Audi develops its own batteries

The graphite, which the batteries are made of, takes on different colors depending on the charge when the lithium ions are deposited on the anode: black, red and gold. In the absence of filler, the graphite is black; half charged, it turns red, then gold when it reaches its full charge.

A problem arises because not all cells load at the same speed; they charge faster when more lithium ions are deposited. The different colors make it possible to assess the state of the charge.


The battery of an Audi e-tron. Audi picture

Avoid premature aging

When the charge is fast, the current must be monitored precisely in order to avoid overheating of the cells which, in this case, would age prematurely; it is also necessary to prevent the graphite anodes from being overloaded with lithium in the parts which are already golden.

There are actually two conflicting goals; it is necessary to manage to concentrate as much energy as possible in a limited space (the battery which fits into the floor of the vehicle) while ensuring rapid charging.

Batteries and cells are tested for four years before entering production, in order to obtain the right match between energy output, load capacity and lifespan.  Audi picture

Batteries and cells are tested for four years before entering production, in order to obtain the right match between energy output, load capacity and lifespan. Audi picture

Load capacity takes priority

In order to be able to charge a large amount of energy, it is the charging capacity that must be privileged; this is therefore the priority point in the development of the manufacturer’s projects.

The entire battery system with its electronics, thermal management system and high-voltage periphery is calculated with fast charging in mind, as it is difficult to subsequently increase the charging capacity, so as to obtain a high efficiency and long life.
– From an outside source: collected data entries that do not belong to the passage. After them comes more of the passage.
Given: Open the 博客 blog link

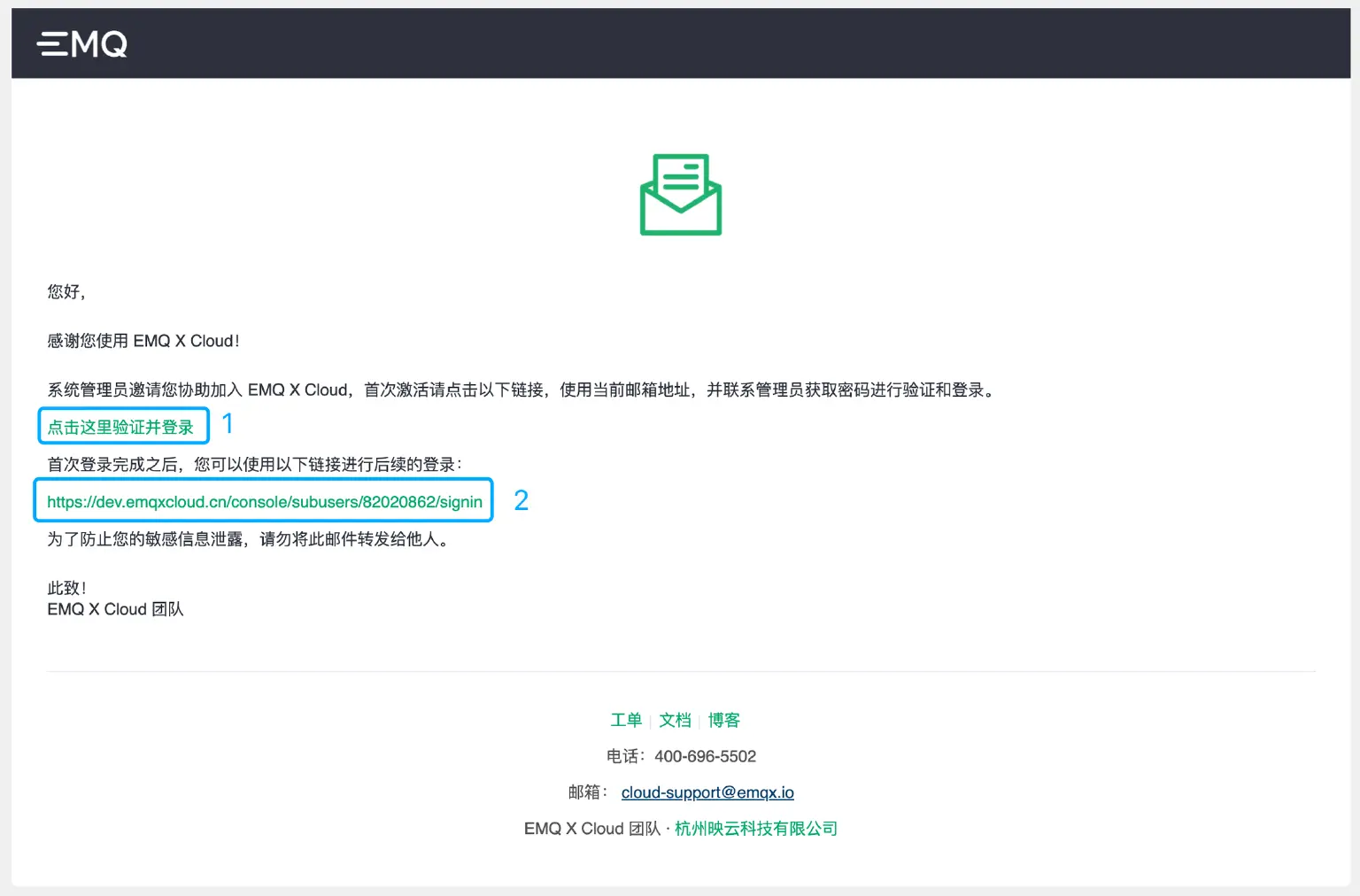Looking at the screenshot, I should [724, 720].
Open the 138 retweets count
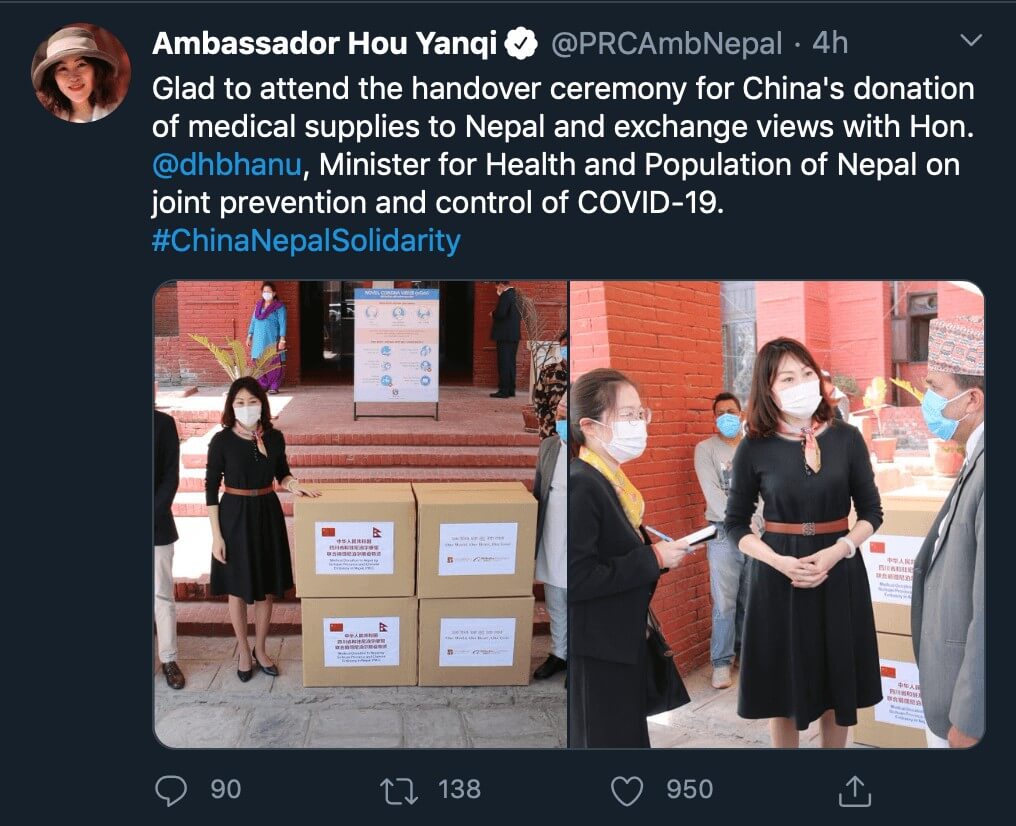 [459, 790]
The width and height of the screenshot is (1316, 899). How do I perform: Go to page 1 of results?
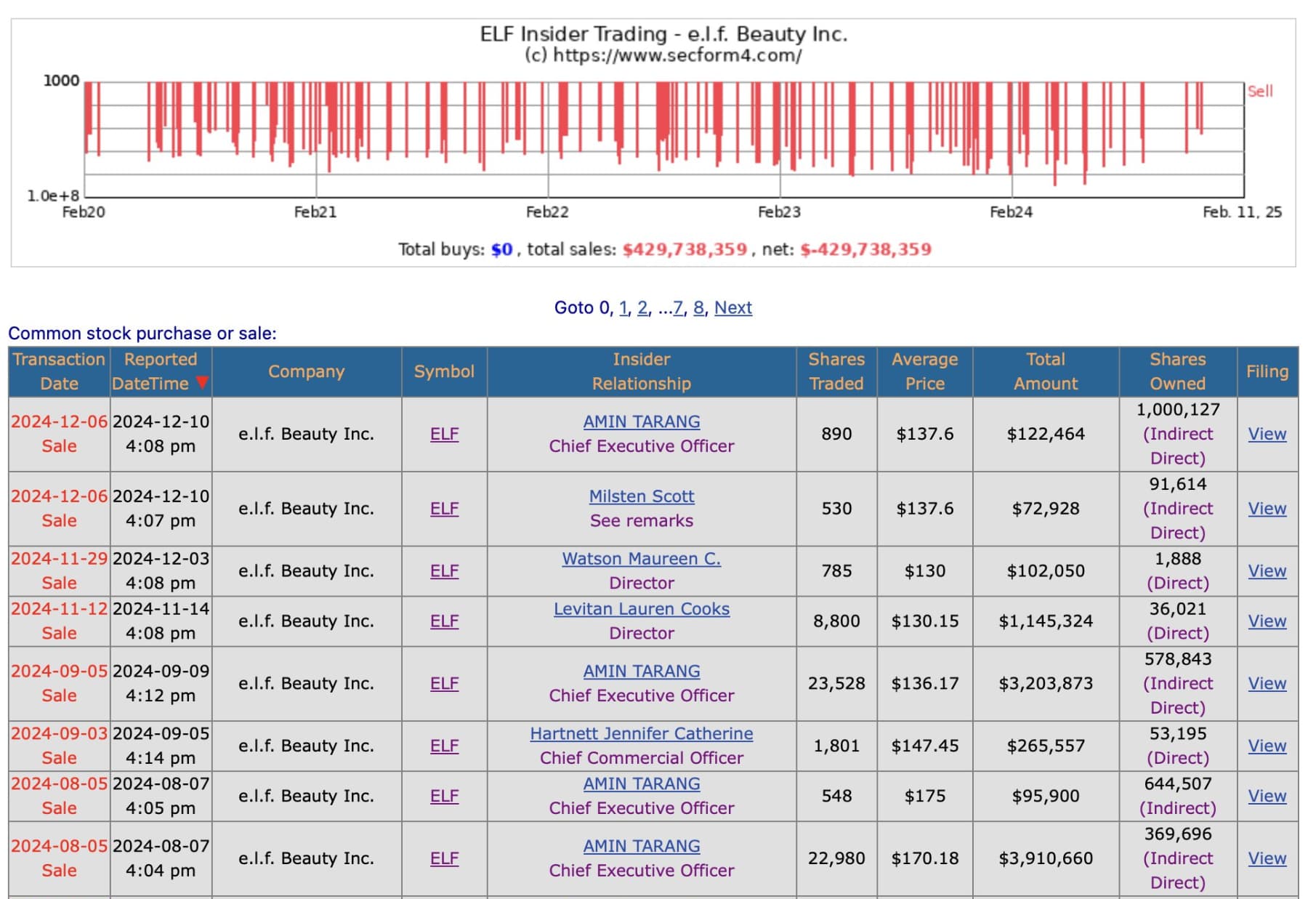(623, 307)
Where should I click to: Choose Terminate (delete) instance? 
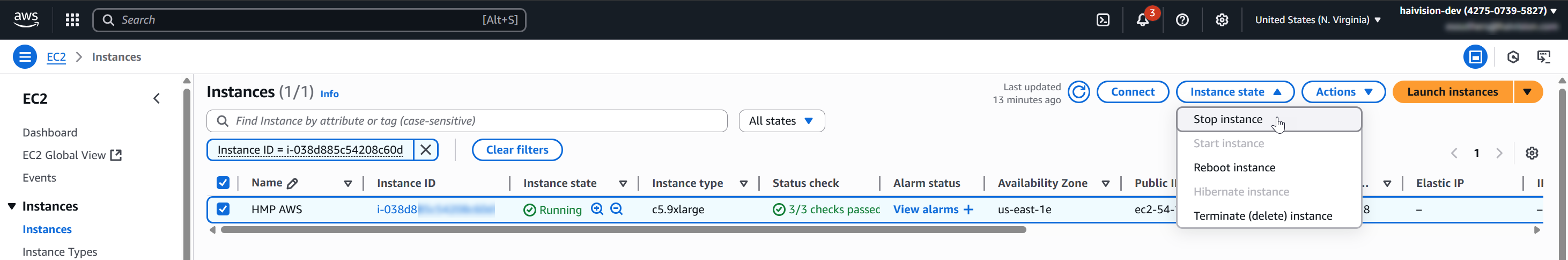[1262, 216]
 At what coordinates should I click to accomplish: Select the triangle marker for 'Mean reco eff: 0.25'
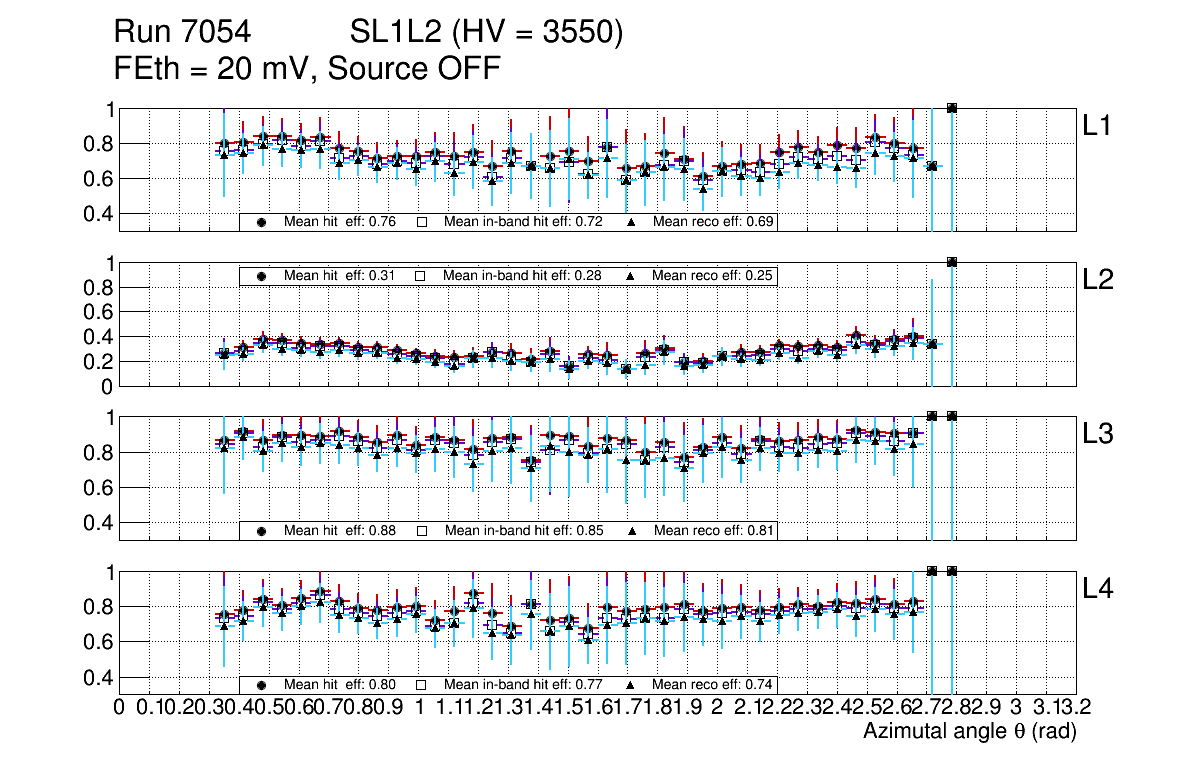pos(631,275)
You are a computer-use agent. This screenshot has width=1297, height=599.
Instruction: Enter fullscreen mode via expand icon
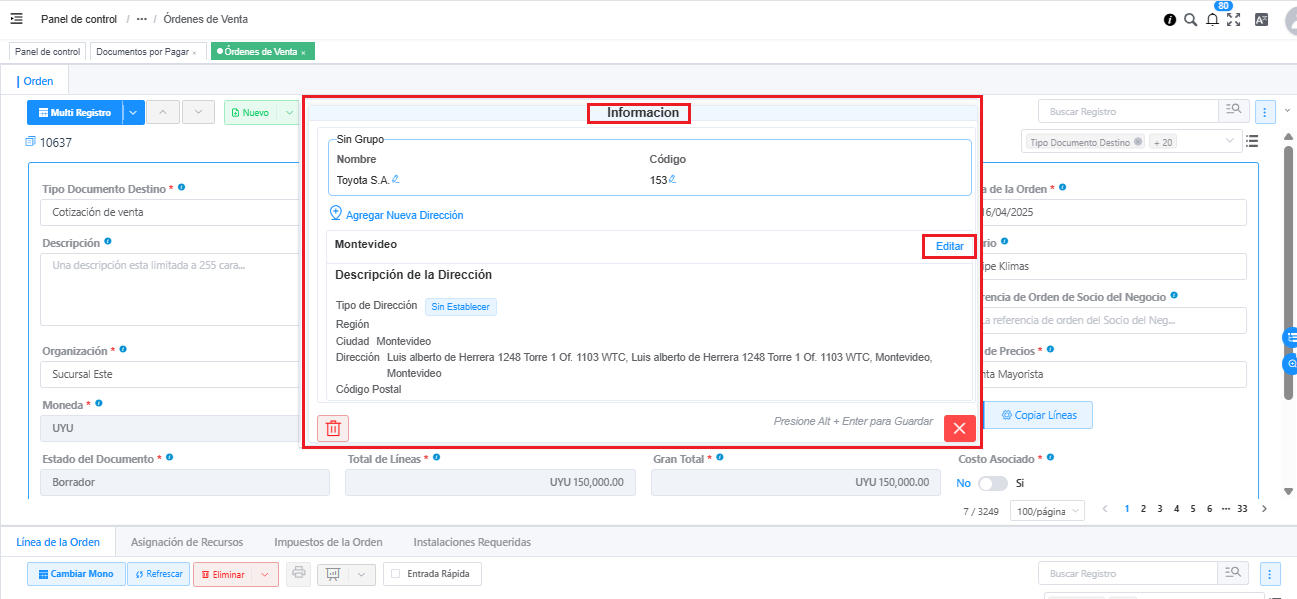point(1233,19)
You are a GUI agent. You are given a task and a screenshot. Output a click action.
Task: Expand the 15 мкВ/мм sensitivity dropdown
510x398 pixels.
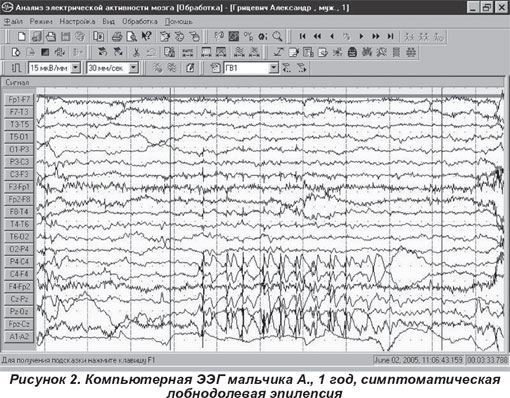point(76,68)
The battery center in Gaimersheim tests the batteries of the brand's future electric models and produces prototypes.  Audi picture

The battery center in Gaimersheim tests the batteries of the brand’s future electric models and produces prototypes. Audi picture

Demanding tests

The individual cells and the battery system are subjected to numerous tests: lifetime, rapid charges; different load and use profiles are studied under temperatures ranging from – 30° to + 60° C. These are phases which begin 4 years before production in order to be able to readjust the parameters if necessary.

The duration test benches can reconstruct journeys of up to 300,000 km and incorporate overload and collision tests as well as the simulation of several driving styles. The pilot plant in Gaimersheim also builds prototype batteries.